:: Requirement ::
Write out exactly, with both ends included, the lines that run from the line containing "The width and" to the end of the entries. Pictures are not part of the answer.

:: Data ::
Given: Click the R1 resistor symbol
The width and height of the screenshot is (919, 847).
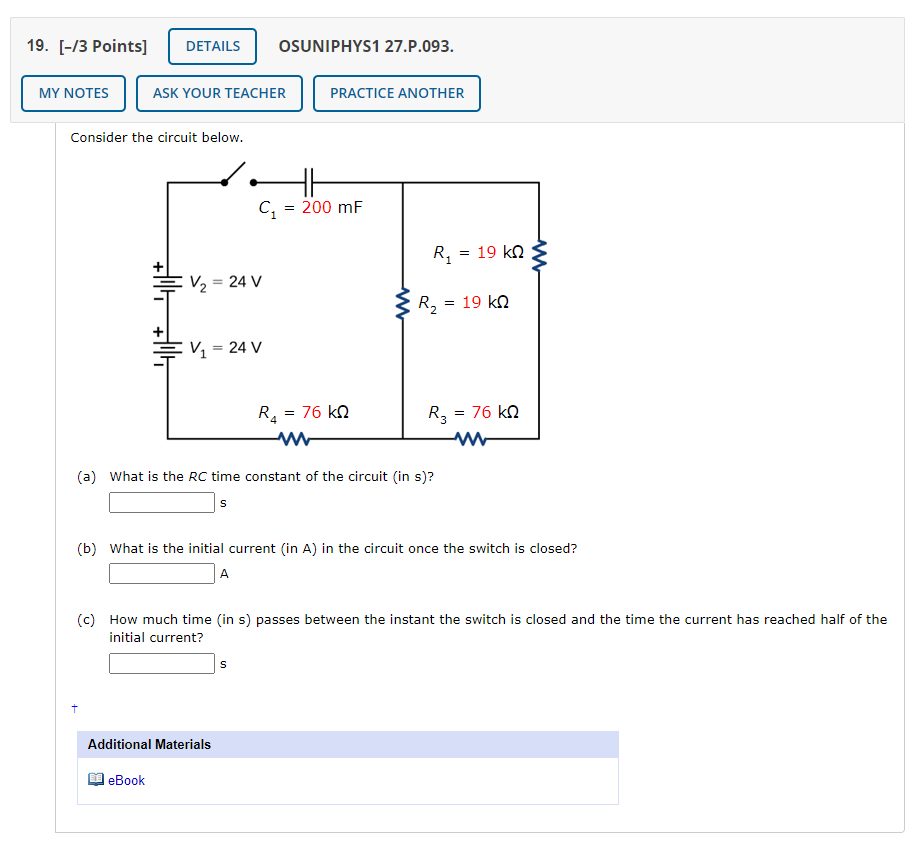Looking at the screenshot, I should (539, 256).
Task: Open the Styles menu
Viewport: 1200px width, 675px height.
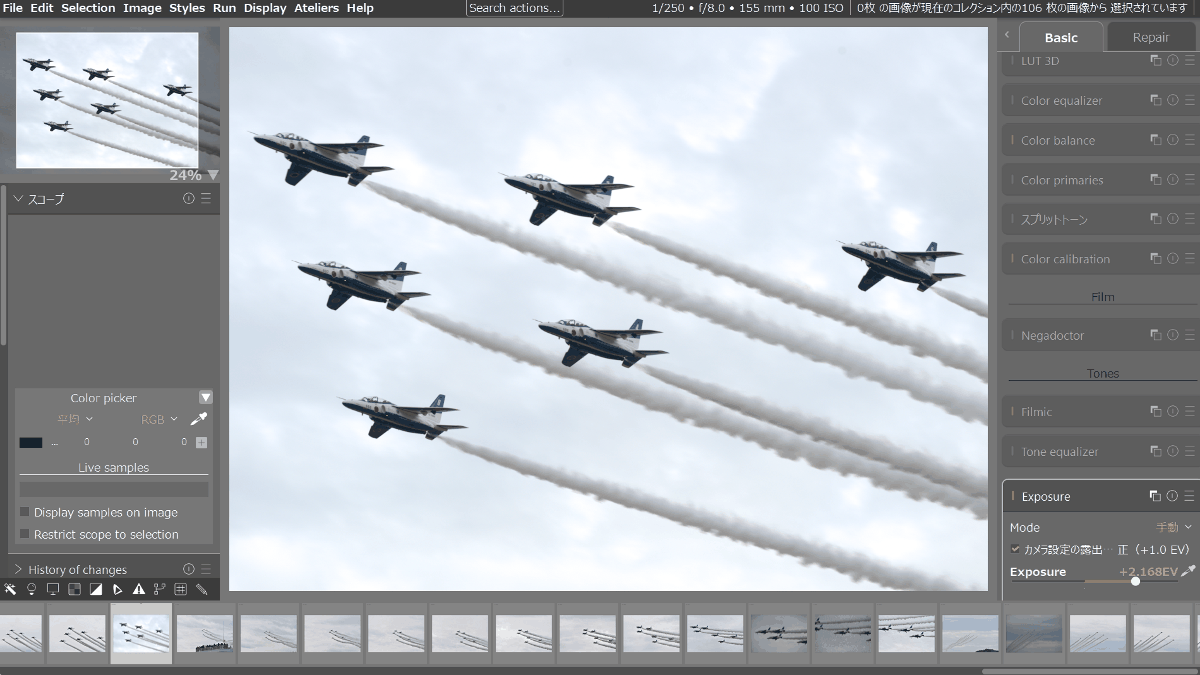Action: (187, 8)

:: Answer to the exercise ::
The width and height of the screenshot is (919, 847).
Looking at the screenshot, I should (539, 256).
Task: Open the Styles menu
Viewport: 1200px width, 675px height.
Action: (187, 8)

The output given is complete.